# Covid19 Investigation

Set some key parameters:

In [27]:
mortality_rate = 8  # In %; see near the end for how I determined this
days_to_first_symptom = 5 # 5.4 days is the average value I have seen cited
days_from_first_symptom_to_death = 14  # again, the average

Import dependencies:

In [28]:
from datetime import date, datetime, timedelta
import os
import numpy as np
import pandas as pd
from pandas.plotting import register_matplotlib_converters
import matplotlib.pyplot as plt 
import matplotlib.dates as dates
import ipywidgets as widgets
from scipy.optimize import curve_fit
from scipy.integrate import odeint


register_matplotlib_converters()
%matplotlib inline

Fetch the latest updated data from the Johns Hopkins repo.

In [29]:
df = None
last = datetime.now() - timedelta(hours=1)


def get_data():
    """
    Get the latest data. Just return the cached copy
    if less than one hour has elapsed.
    """
    global last, df
    now = datetime.now()
    if df and now - last < timedelta(hours=1):
        print('Using cached copy')
        return df

    if not os.path.exists('csse_covid_19_daily_reports'):
        os.mkdir('csse_covid_19_daily_reports')
        
    last = now    
    start = date(2020, 1, 22)
    end = date.today()

    df = pd.DataFrame()
    while start <= end:
        try:
            which = f'csse_covid_19_daily_reports/{start.month:02d}-{start.day:02d}-{start.year}.csv'
            if os.path.exists(which):
                df_day = pd.read_csv(which)
            else:
                df_day = pd.read_csv(f'https://raw.githubusercontent.com/CSSEGISandData/COVID-19/master/csse_covid_19_data/{which}')
                df_day.to_csv(which)
            df_day['Date'] = start
            if 'Country_Region' in df_day.columns:
                df_day = df_day.rename(columns={'Country_Region': 'Country/Region', 'Province_State': 'Province/State'})
            df = df.append(df_day)
        except Exception as e:
            print(f'{start}: {e}')
        start += timedelta(days=1)
    
    del df['Last Update']
    df = df.replace({'Country/Region': {'Mainland China': 'China'}})
    df.fillna({'Province/State': ''}, inplace=True)
    for col in ['Confirmed', 'Deaths', 'Recovered']:
        df.fillna({col: 0}, inplace=True)
    return df

In [30]:
df = get_data()
df.tail(5)

Unnamed: 0.1,Unnamed: 0,Province/State,Country/Region,Confirmed,Deaths,Recovered,Date,Latitude,Longitude,FIPS,...,Last_Update,Lat,Long_,Active,Combined_Key,Incident_Rate,People_Tested,People_Hospitalized,UID,ISO3
3218,,,West Bank and Gaza,375.0,2.0,176.0,2020-05-07,,,,...,2020-05-08 02:32:32,31.9522,35.2332,197.0,West Bank and Gaza,,,,,
3219,,,Western Sahara,6.0,0.0,5.0,2020-05-07,,,,...,2020-05-08 02:32:32,24.2155,-12.8858,1.0,Western Sahara,,,,,
3220,,,Yemen,25.0,5.0,1.0,2020-05-07,,,,...,2020-05-08 02:32:32,15.552727,48.516388,19.0,Yemen,,,,,
3221,,,Zambia,153.0,4.0,103.0,2020-05-07,,,,...,2020-05-08 02:32:32,-13.133897,27.849332,46.0,Zambia,,,,,
3222,,,Zimbabwe,34.0,4.0,5.0,2020-05-07,,,,...,2020-05-08 02:32:32,-19.015438,29.154857,25.0,Zimbabwe,,,,,


Because the JH data is split by sub-regions (Province/State) we need to be able to aggregate it for countries.

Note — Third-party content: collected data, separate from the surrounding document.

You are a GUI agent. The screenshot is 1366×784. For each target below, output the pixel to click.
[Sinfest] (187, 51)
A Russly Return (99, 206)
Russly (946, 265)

We also want to be able to handle it as either "daily new" or "cumulative". The helper function below can do this for us.

In [31]:
def aggregate_for_locations(df, locations, sub_locs=None, how=None, fields=None):
    if how is None:
        how = 'cumulative'
    if fields is None:
        fields = ['Confirmed', 'Deaths', 'Recovered']
    cols = ['Date']
    cols.extend(fields)
    
    if isinstance(locations, str):
        locations = [locations]
        
    if sub_locs:
        in_loc = df[(df['Country/Region'].isin(locations)) & (df['Province/State'].isin(sub_locs))]
    else:
        in_loc = df[df['Country/Region'].isin(locations)]
        
    result = in_loc[cols].groupby('Date').sum()
    
    if how[:3] == 'new':
        for f in fields:
            result[f] = result[f].diff()

    if how.find('-') > 0 and how[how.find('-')+1:] == '7day':  # moving average
        rolling = result.rolling(window=7)
        for f in fields:
            result[f] = rolling[f].mean()
    for f in fields:
        result.fillna({f: 0}, inplace=True)        
    return result


Helper function to plot a time series chart:

In [32]:
def plot_time_series(df, title):
    fig, ax = plt.subplots()
    ax.plot_date(df.index, df, 'v-')
    ax.xaxis.set_minor_locator(dates.WeekdayLocator(byweekday=(1), interval=1))
    ax.xaxis.set_minor_formatter(dates.DateFormatter('%d\n%a'))
    ax.xaxis.grid(True, which="minor")
    ax.yaxis.grid()
    ax.xaxis.set_major_locator(dates.MonthLocator())
    ax.xaxis.set_major_formatter(dates.DateFormatter('\n\n\n%b\n%Y'))
    ax.legend(df.columns, loc='upper left', shadow=True)
    ax.set_title(title)
    plt.tight_layout()
    return plt

Get the set of possible Country/Region values:

In [33]:
locations = sorted(list(df['Country/Region'].unique()))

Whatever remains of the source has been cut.